I was assisted to the restroom in that office and I threw up, multiple times. My knees and legs were shaking vigorously and I remember feeling fear come over my entire body. As I finished up, (so gross) I looked at myself in the mirror and told myself I had to toughen up and that I had to be strong for my baby. Anxiety (when placed out of context) will never help you get anywhere and will ALWAYS, only tear you apart from your goals. In that moment, I leaned over the sink and sunk my head into my palms and prayed. While crying, I lifted my life, the life of my unborn baby, the life of my husband, and my entire birth process to the Lord. I remember telling God that I was done with all of my plans and expectations for how this day was going to turn out. I wanted to literally be taken by the hand of my maker, roll with the punches, and ultimately know that I was going to be alright, and going to get through this-one step at a time. I walked out of the restroom and sat back down next to my husband and waited to be called by the nurse to be sent to a room.

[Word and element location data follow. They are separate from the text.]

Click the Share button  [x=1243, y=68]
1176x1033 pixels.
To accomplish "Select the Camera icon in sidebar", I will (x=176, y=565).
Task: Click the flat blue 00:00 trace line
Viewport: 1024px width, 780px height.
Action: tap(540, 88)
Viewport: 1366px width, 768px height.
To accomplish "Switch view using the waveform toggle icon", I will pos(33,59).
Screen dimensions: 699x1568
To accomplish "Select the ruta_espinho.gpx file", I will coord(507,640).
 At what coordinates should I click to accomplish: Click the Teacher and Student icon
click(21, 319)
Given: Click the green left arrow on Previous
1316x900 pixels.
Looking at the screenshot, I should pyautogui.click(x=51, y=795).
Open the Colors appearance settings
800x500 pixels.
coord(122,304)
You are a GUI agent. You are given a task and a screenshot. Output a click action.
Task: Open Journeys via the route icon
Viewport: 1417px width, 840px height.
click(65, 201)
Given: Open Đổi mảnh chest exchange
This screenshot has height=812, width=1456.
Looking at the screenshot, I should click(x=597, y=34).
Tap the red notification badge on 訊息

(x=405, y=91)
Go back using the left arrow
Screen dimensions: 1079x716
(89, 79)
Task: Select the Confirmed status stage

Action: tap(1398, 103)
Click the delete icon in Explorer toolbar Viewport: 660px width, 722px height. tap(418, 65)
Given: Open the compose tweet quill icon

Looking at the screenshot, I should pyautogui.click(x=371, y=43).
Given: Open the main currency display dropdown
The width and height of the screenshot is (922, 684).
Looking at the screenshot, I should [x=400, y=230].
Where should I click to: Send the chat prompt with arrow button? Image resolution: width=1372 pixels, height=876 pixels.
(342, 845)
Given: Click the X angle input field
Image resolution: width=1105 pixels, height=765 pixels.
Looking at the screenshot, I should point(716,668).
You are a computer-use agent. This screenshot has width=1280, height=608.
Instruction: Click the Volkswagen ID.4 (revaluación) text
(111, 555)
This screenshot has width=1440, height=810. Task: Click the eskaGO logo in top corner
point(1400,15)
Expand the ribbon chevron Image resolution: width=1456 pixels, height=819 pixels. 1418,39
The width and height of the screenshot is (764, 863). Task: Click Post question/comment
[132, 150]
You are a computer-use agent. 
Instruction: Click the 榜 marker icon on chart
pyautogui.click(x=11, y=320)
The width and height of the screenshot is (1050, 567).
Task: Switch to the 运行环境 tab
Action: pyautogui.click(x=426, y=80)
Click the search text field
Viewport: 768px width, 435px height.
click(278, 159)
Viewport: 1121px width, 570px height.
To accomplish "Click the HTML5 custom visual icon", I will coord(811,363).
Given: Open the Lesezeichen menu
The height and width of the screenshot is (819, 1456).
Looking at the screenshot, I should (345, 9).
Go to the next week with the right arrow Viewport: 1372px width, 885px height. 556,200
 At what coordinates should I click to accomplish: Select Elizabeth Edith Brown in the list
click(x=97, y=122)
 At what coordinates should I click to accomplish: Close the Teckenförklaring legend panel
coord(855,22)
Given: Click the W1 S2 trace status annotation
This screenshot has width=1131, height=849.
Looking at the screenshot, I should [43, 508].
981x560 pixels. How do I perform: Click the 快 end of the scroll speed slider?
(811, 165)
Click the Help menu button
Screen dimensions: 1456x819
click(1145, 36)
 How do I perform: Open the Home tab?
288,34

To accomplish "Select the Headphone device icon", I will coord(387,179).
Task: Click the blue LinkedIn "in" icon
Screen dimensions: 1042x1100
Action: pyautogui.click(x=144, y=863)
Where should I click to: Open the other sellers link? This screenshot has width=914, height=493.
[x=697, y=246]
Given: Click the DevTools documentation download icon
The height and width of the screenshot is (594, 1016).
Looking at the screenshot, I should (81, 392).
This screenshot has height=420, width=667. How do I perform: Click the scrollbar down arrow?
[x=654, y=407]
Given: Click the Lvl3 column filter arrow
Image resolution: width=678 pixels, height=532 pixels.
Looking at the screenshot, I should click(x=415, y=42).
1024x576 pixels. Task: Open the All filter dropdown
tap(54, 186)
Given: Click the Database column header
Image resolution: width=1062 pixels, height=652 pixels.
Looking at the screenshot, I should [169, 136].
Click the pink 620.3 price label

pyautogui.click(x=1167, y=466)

For me, the Lord immediately answered my prayers! A completely different nurse came in, her name was Julie, and she informed me that she was sorry but that the previous nurse was done for the day and that she would be taking over. Julie was a breath of fresh air! She wheeled me over to my room and helped me into my examination robe. I remember feeling like I knew Julie my whole life! I felt so safe, so taken cared of, and for the first time, I let go and trusted that everything, regardless of the outcome, was going to be okay.